Juan y Elena vivían juntos, o acollarados como se dice en el norte, y eran pobres como todos los habitantes de la Puna.

La venta de artesanías y las changas ya no alcanzaban para la subsistencia por lo que consideraban la posibilidad de marcharse del lugar, como ya lo habían hecho otros de sus paisanos

Así que un día decidieron dejar la humilde casa de adobe, la cabra y la mula, que eran todas sus posesiones, y con apenas un par de bolsas de ropa y los documentos de identidad subieron al camión de Pedro que venía desde Bolivia con destino a Buenos Aires.

En la cabina no había lugar para tres, así que se turnaban para ir en el lugar del acompañante, un trecho iba Juan y otro Elena.

Se conocían con Pedro desde que Juan le ayudó a reparar el camión, un día que se había averiado cerca de Jujuy. Después hicieron amistad y cada vez que Pedro andaba de paso a Bolivia pasaba la noche en el rancho de la pareja, más cómodo que dormir en el camión, y recibía también de parte de ellos un poco de comida antes de continuar el viaje.

Después de un día y medio de viaje incómodo en el viejo camión llegaron a la ciudad. Pedro los dejó en una zona ignota de la provincia de Buenos Aires.

 Aturdidos por el ruido y abrumados por el movimiento caótico del lugar al que habían arribado, caminaron con la dirección de unos paisanos anotada en un papel. Juan iba preguntando a los transeúntes como llegar a esa calle. Así, preguntando a unos y a otros, llegaron a un rancherío formado por algunas casillas de madera y baldíos dónde había basura, perros, niños, y muchachos jugando a la pelota.

Nunca encontraron a sus paisanos, pero un hombre allí les ofreció un terreno donde podían construirse algo y les dio algunas maderas y unas chapas que sirvieron de techo.

—Ya me van a pagar cuando consigan trabajoles dijo.

Y efectivamente les cobró un porcentaje de lo que ganaron por siempre, por haberles permitido instalarse en un terreno que pertenecía al Estado.

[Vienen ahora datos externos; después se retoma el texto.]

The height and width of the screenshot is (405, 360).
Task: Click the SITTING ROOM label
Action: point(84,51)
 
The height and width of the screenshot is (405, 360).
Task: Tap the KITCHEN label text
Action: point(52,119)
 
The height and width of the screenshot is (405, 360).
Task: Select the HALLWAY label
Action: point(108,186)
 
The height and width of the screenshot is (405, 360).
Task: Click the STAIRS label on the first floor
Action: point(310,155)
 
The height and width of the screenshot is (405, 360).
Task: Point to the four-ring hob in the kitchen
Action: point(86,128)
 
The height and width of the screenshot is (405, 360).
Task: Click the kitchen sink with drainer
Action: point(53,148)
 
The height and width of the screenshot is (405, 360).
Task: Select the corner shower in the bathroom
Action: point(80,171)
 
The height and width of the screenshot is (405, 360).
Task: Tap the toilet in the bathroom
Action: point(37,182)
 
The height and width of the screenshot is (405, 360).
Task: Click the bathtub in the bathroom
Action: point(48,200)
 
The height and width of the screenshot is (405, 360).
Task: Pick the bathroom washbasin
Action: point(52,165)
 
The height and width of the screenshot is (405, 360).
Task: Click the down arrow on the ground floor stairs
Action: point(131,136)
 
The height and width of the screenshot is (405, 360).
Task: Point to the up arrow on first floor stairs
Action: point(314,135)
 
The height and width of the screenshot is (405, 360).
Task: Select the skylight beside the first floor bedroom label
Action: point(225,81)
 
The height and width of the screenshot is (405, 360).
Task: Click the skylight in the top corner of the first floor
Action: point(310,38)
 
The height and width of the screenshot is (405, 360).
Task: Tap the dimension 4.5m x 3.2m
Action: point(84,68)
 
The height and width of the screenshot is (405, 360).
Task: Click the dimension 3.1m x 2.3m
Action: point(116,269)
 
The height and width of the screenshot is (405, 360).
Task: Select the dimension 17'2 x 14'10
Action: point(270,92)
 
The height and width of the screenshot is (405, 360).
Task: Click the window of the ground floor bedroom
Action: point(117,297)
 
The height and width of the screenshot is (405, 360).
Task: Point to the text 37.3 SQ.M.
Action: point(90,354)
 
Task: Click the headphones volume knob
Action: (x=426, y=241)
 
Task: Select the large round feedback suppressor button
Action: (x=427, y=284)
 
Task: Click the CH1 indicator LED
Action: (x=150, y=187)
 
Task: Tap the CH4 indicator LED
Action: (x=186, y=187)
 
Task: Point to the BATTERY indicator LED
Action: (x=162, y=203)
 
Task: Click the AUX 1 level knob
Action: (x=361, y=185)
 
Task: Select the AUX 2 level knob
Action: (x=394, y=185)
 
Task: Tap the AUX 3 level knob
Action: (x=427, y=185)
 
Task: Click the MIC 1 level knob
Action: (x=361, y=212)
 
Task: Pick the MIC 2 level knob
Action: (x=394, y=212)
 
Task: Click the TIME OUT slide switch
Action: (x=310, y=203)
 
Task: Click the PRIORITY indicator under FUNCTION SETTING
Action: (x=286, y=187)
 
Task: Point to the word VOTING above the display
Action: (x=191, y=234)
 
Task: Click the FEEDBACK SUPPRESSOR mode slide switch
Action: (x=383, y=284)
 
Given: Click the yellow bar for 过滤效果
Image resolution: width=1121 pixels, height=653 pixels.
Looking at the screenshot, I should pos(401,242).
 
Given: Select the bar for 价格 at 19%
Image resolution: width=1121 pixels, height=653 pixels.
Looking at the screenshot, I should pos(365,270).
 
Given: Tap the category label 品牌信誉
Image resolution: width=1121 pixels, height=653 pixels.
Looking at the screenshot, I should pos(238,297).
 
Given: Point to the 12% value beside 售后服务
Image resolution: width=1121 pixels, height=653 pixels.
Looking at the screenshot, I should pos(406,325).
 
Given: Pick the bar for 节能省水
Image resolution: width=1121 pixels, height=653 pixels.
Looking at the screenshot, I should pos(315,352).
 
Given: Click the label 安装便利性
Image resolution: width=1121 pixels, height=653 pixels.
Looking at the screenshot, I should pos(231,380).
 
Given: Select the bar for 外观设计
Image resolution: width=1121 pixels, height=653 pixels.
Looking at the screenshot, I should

 Elena puso por dentro de la casilla un papel floreado para cubrir las aberturas entre madera y madera, cuando tuvo dinero para comprarlo.

En poco tiempo consiguieron trabajo. Ella, limpiando casas y cobrando por horas; en esos mismos edificios Juan hacía changuitas de albañilería.

Al poco tiempo Elena quedó embarazada, y eso complicó la entrada de dinero, que apenas alcanzaba para comer y viajar.

Había sido muy difícil adaptarse a viajar en la ciudad, usar una tarjeta, subir a colectivos, hacer combinaciones de un subte a otro. Pero Elena lo había logrado

 Cuando empezó a sentir nauseas por las mañanas una de las patronas le dijo:

—Vos estás embarazada. —Y le compró un test que dio resultado positivo.

 No era una buena noticia en ese momento, pero siguió trabajando hasta que el embarazo estuvo muy avanzado.

Para colmo Juan, fascinado con la ciudad, había cambiado mucho su comportamiento. Llegaba tarde o directamente no llegaba a dormir a la casa. También su carácter había cambiado. Era una persona muy diferente de la que partió de la Puna en el camión de Pedro.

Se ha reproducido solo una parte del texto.